Düşmanın bir dili, bir ulusu olmadığını da anlatıyor. "Beni öldüreceklerinden neredeyse emin olduğum sınırdaki Türk askerleri sınırı aşınca yere ceketlerini serip bana bir somun ekmek, salatalık ve domates verdiler yemem için" diyor. Kampta kalamayıp ülkesine döndüğünde kendisine yaşamak için bir ahır bulduğunu, okullara gidip yardım etmek istediğini söylediğini ama "yanında erkek olmadığı" ve "bir aşirete ait olmadığı" için Suriyeliler tarafından ölesiye dövüldüğünü anlatıyor.
Yaşadıkları, yenilir yutulur cinsten değil, mesela IŞİD kardeşini tutukladığında öldürülme riskini göze alarak IŞİD kontrolündeki şehre gidiyor tek başına. "Şehrin bir meydanı vardır. O meydanda kesilen kafalar vardır. Gidip orada erkek kardeşimin kafasını aradım. Kardeşim gözlüklüydü, acaba kesildiğinde gözlüğü düşmüş müdür diye düşünüyordum. Sadece kafasını bulmak istiyordum... Biliyor musun, en çok bunu hayal ediyorsun, kafasını bulayım diye dua ediyorsun" diyor Nur. Gerisini anlatmayayım, dinlersiniz siz de. "Kendi vatanımızdan atılmış çocuklarız biz" diyor Nur, anlattıkları bir ara kaldırılamayacak kadar ağır olduğunda Aygen'in sesi titreyince "Sana ağır geliyorsa anlatmayayım" diyor merhametle. İçim paramparça oluyor bir kez daha...

Veri bölümü ::
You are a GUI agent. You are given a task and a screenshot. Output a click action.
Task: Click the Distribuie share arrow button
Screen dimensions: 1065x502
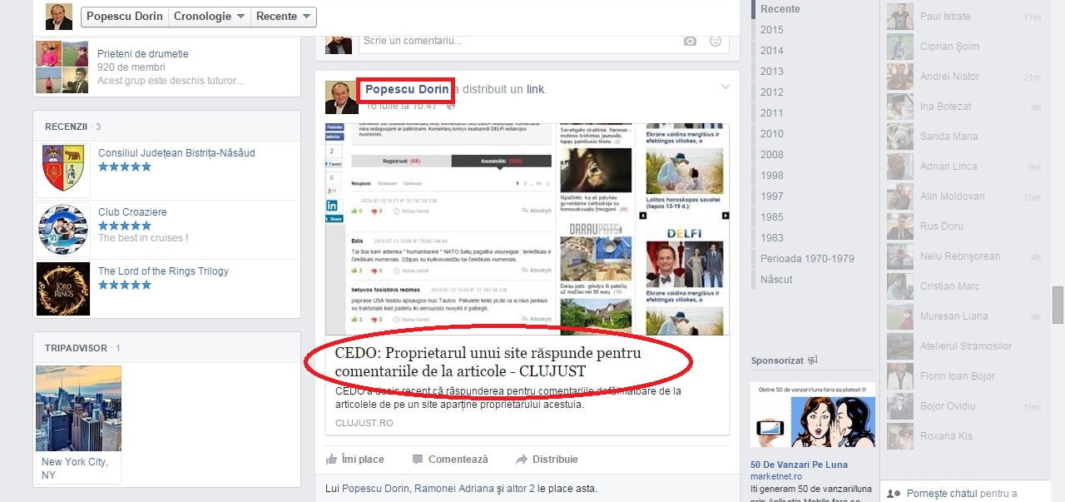(x=547, y=459)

Görev ayrıntıları :: Seçilmiş bölümde geçen "Kardeşim gözlüklüydü, acaba kesildiğinde gözlüğü düşmüş müdür diye düşünüyordum." cümlesini İngilizceye çevirin. Buradaki veriler başka bir kaynaktan alınmıştır.

Alıştırma yanıtı :: My brother wore glasses; I kept wondering whether his glasses had fallen off when his head was cut off.